### WHAT NEEDS TO BE DONE
Copy the records below exactly, from the line containing "Instruction: Select the" through the last line, and leave out every picture.

══ RECORDS PROVIDED ══

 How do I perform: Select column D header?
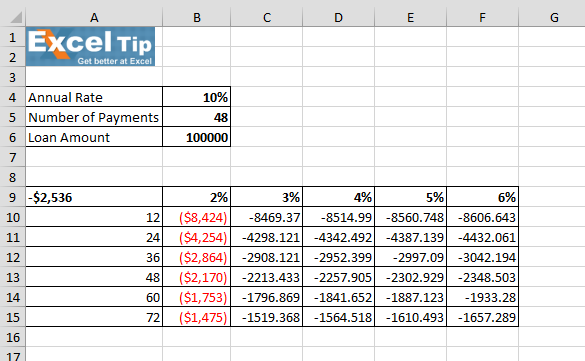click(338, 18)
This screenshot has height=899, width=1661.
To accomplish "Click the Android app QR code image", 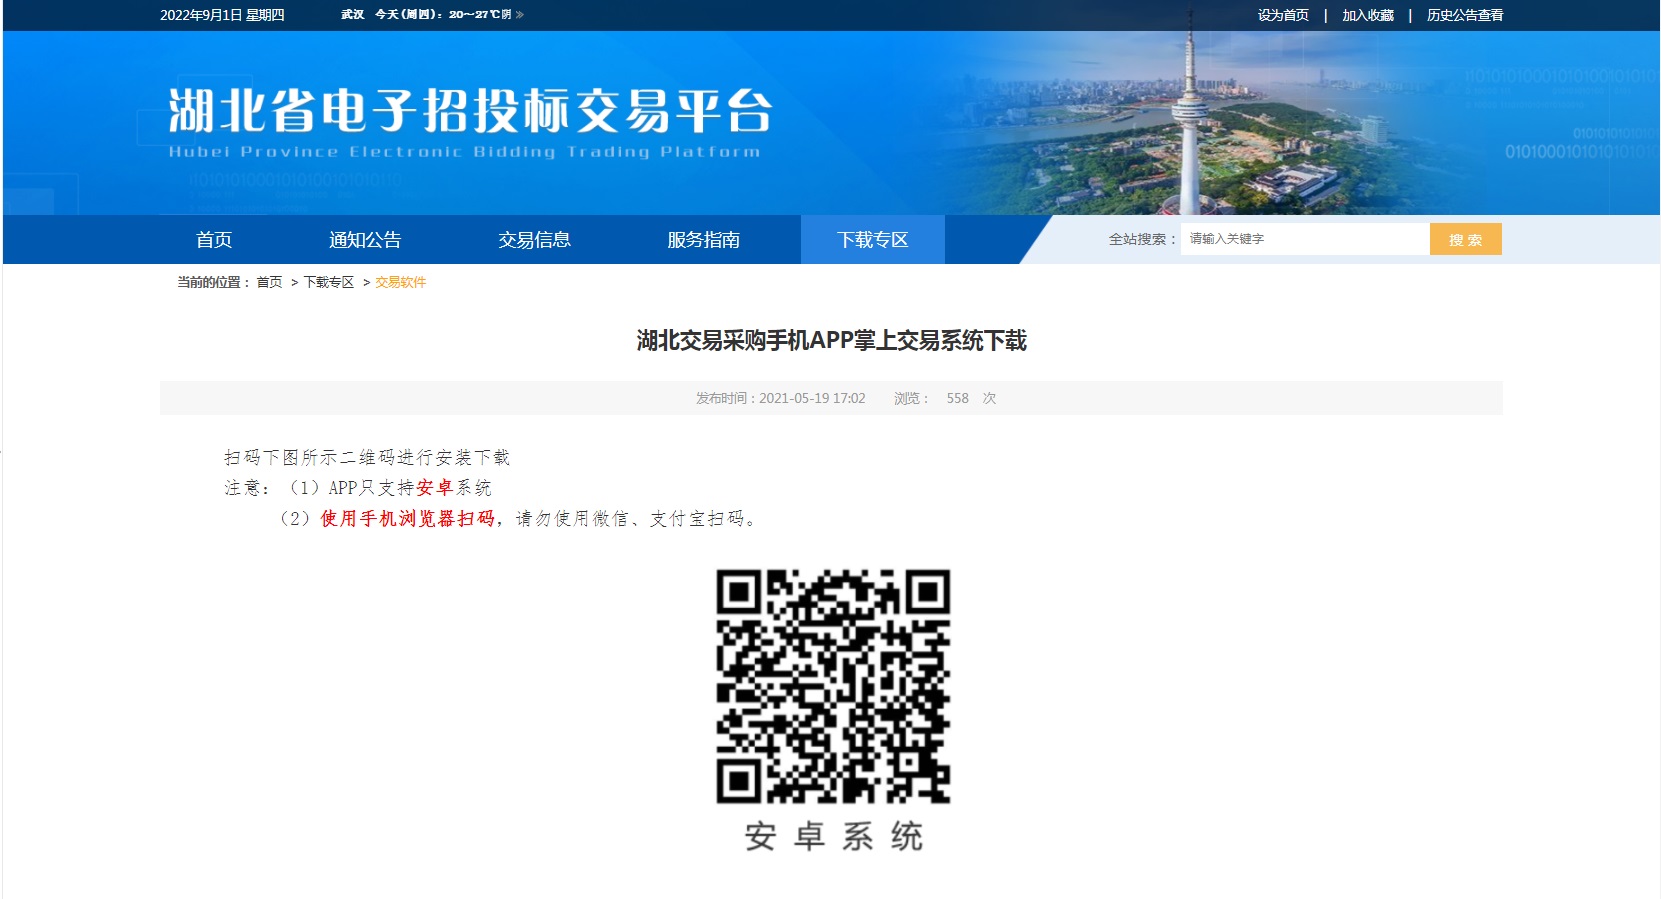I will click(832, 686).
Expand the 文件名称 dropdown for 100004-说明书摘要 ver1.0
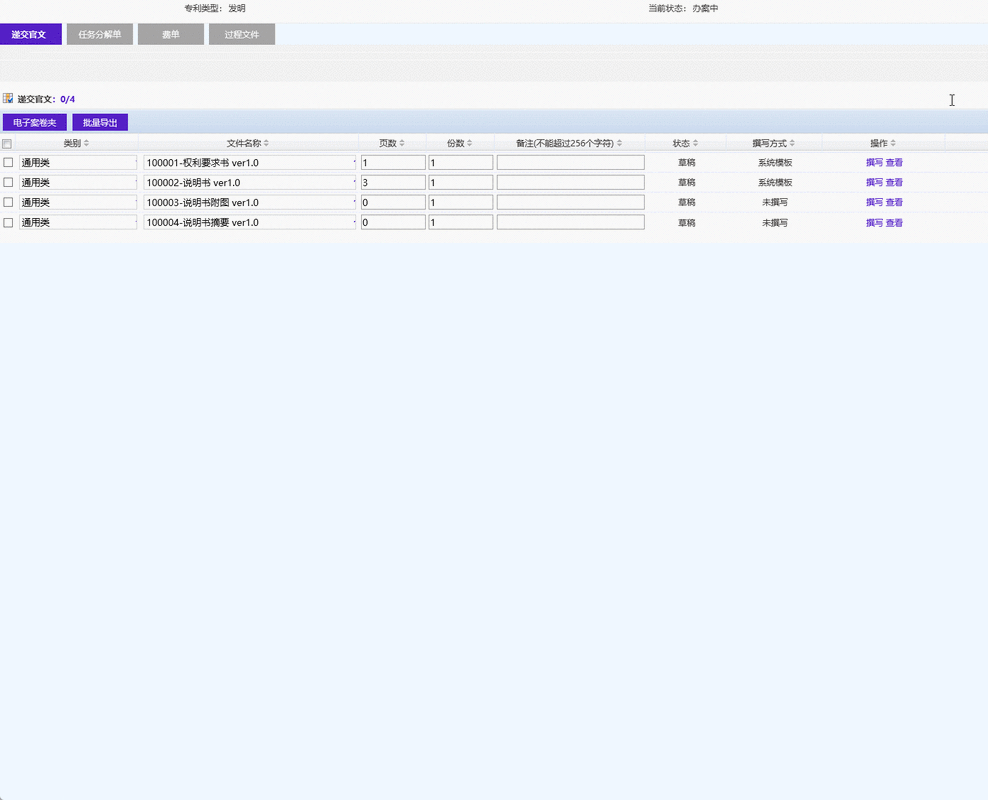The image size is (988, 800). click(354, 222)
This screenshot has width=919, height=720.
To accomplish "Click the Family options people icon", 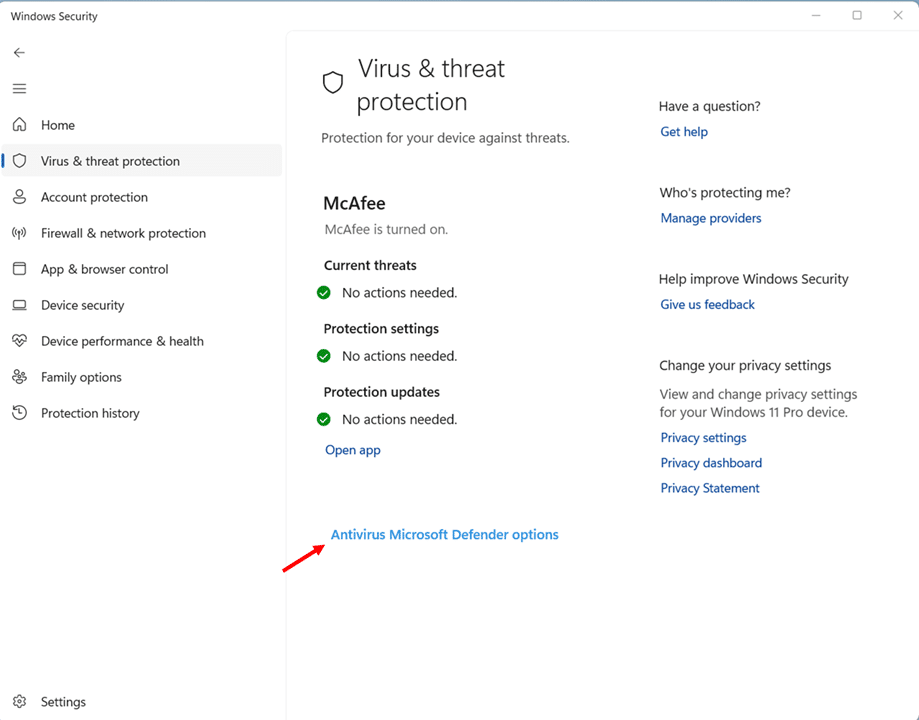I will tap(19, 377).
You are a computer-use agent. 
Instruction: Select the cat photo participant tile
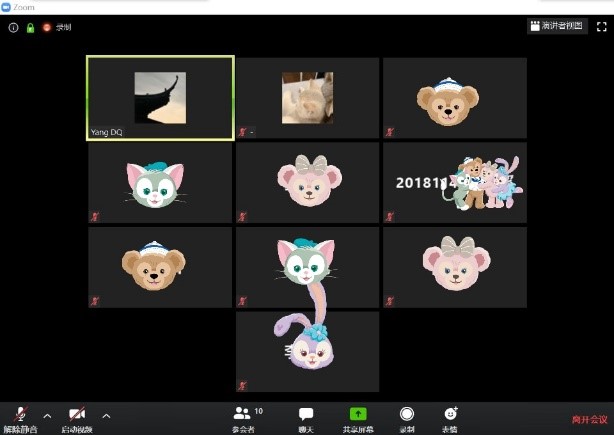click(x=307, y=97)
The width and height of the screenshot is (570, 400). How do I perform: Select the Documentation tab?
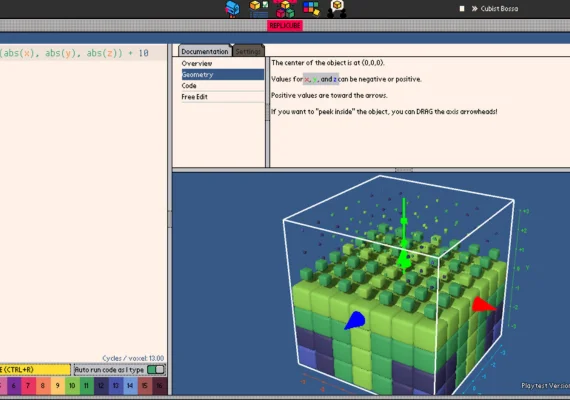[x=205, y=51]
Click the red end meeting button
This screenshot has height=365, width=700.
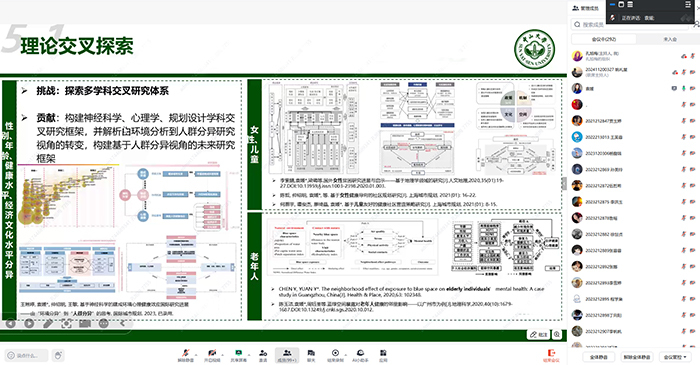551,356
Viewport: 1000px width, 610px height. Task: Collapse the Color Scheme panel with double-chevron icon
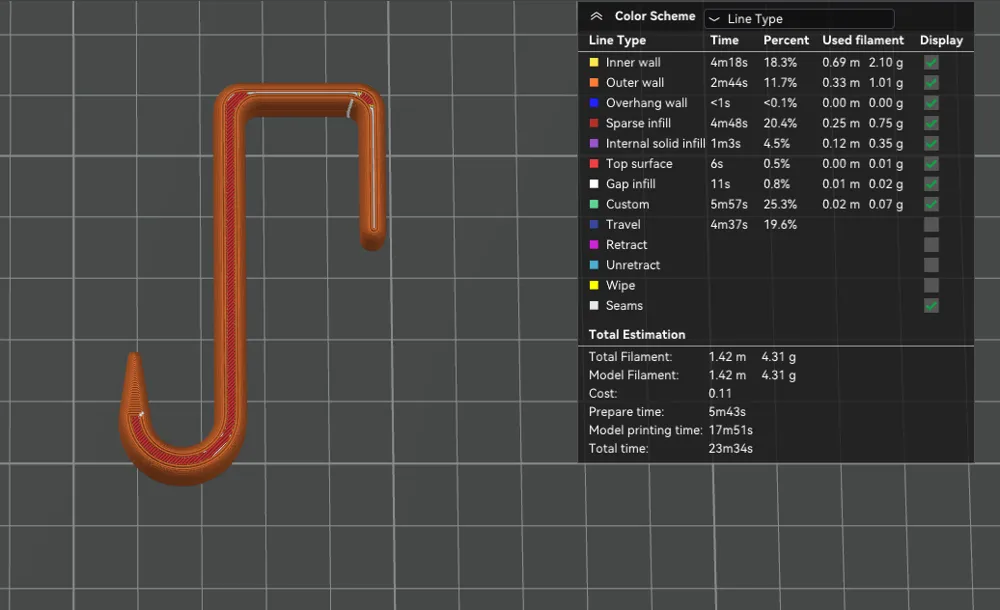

═══

### YOUR RESPONSE
Instruction: Select the cat photo participant tile
click(x=307, y=97)
The width and height of the screenshot is (570, 400). How do I perform: Select the Documentation tab?
[x=205, y=51]
Click the red end meeting button
This screenshot has height=365, width=700.
551,356
Viewport: 1000px width, 610px height. Task: Collapse the Color Scheme panel with double-chevron icon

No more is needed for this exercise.